# [WHAT YOU WILL DO]
Below are entries; repeat exactly, and nothing else, the lines from the one holding "Task: Click the" through the one holding "This screenshot has height=628, width=809.", inclusive. Leave the pictures out.

####################

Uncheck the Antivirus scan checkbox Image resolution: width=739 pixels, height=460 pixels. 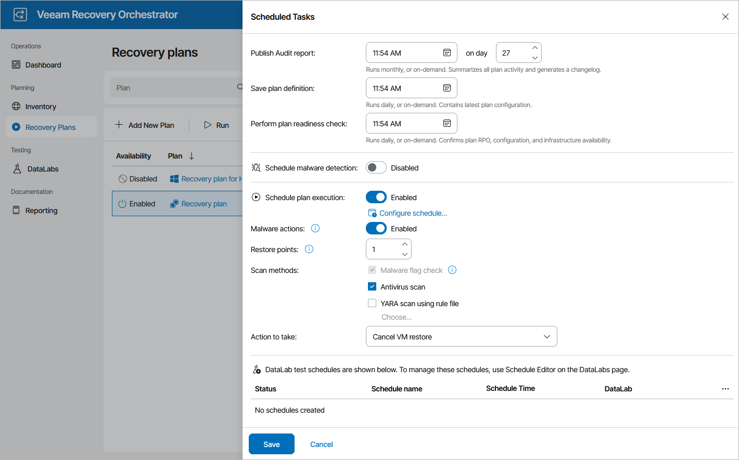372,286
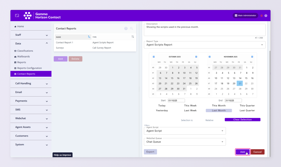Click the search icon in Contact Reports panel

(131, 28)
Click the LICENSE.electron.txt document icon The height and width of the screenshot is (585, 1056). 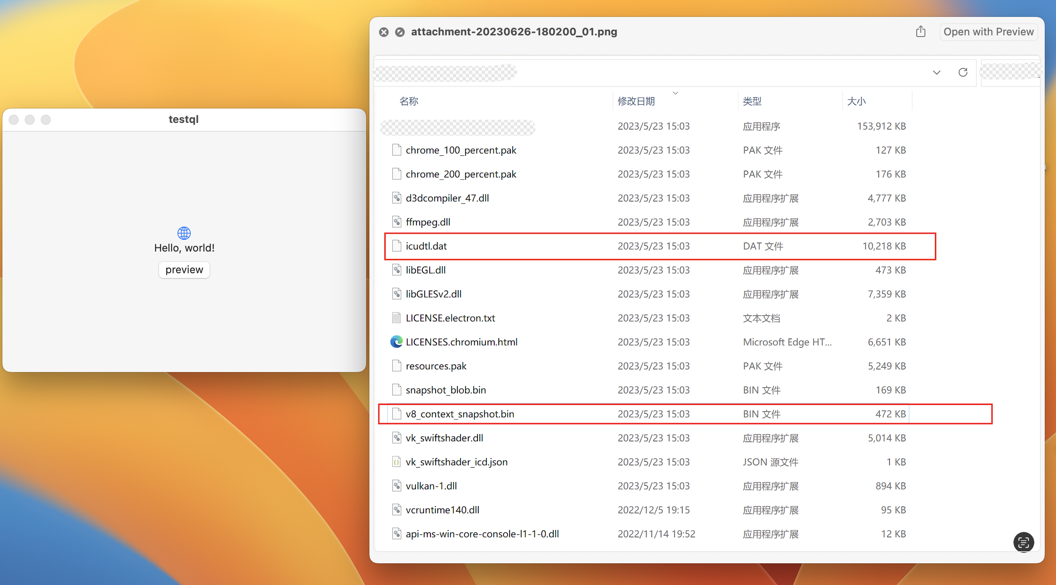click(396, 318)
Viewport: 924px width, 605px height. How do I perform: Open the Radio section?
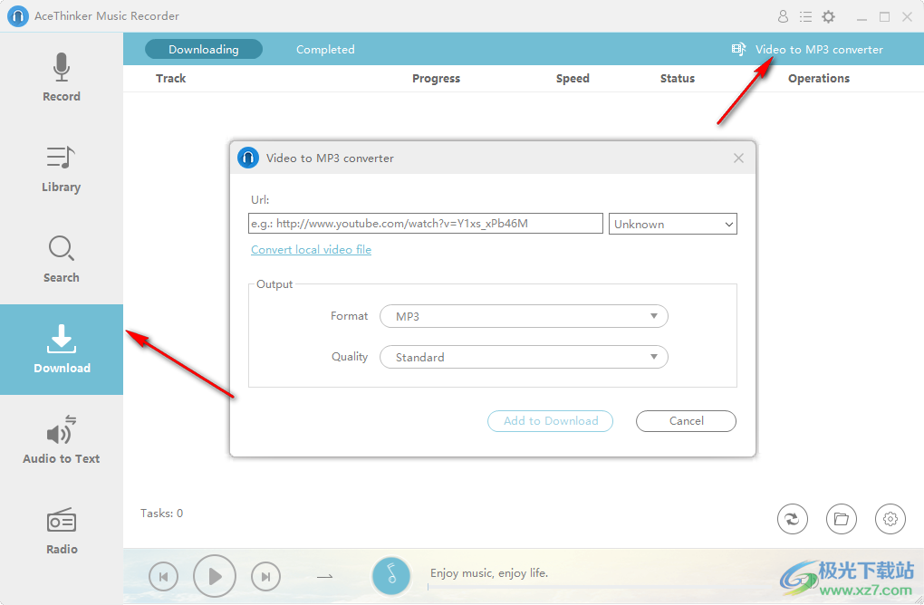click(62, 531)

####################

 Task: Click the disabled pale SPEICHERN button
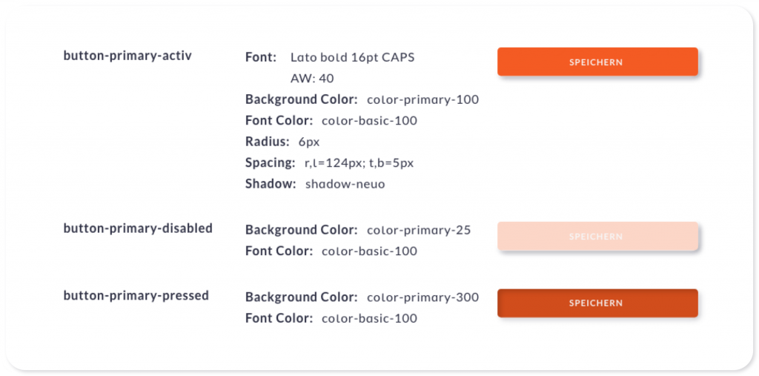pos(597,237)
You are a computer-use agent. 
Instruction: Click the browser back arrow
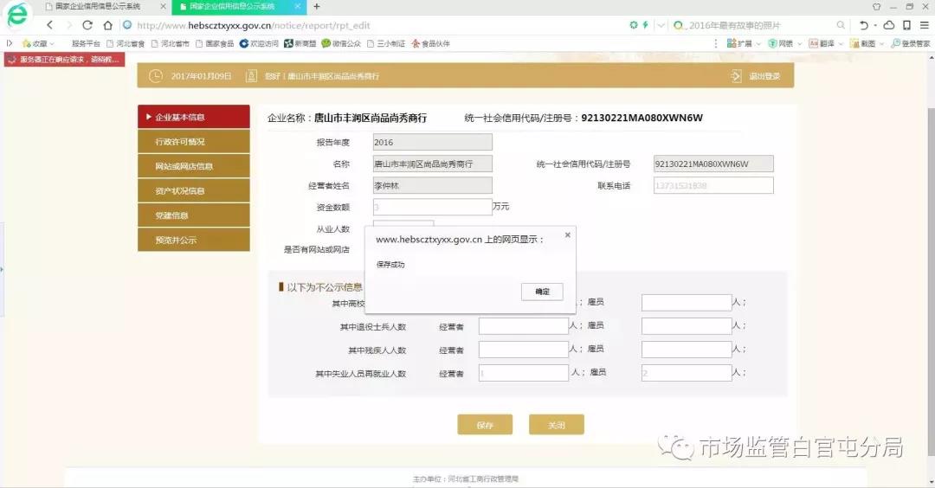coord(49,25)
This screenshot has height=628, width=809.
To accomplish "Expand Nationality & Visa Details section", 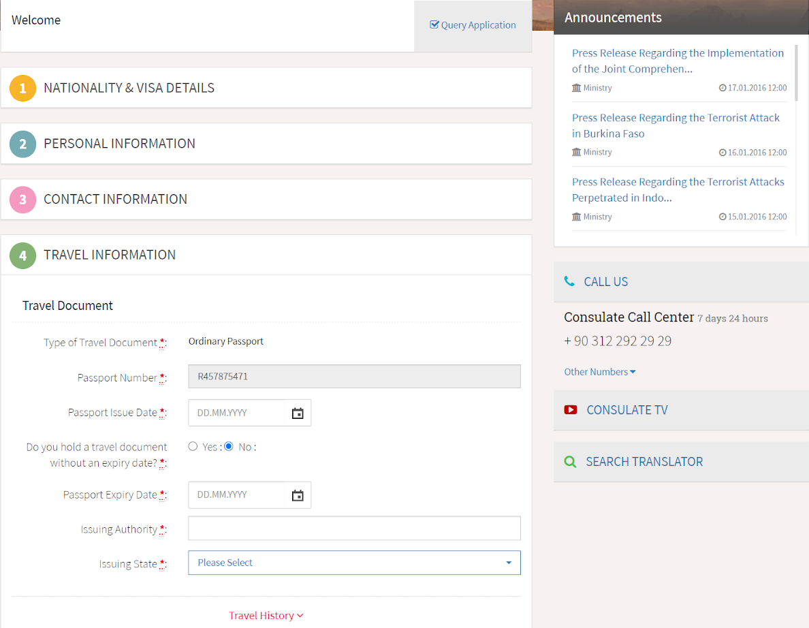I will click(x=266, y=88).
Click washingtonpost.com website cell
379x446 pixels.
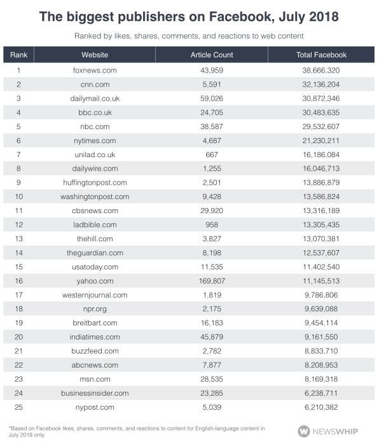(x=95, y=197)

####################

# [SOLVED EXERCISE]
 Task: Click the disabled pale SPEICHERN button
pos(597,237)
You are a computer-use agent. 
Instruction: Click the browser back arrow
coord(49,25)
This screenshot has height=628, width=809.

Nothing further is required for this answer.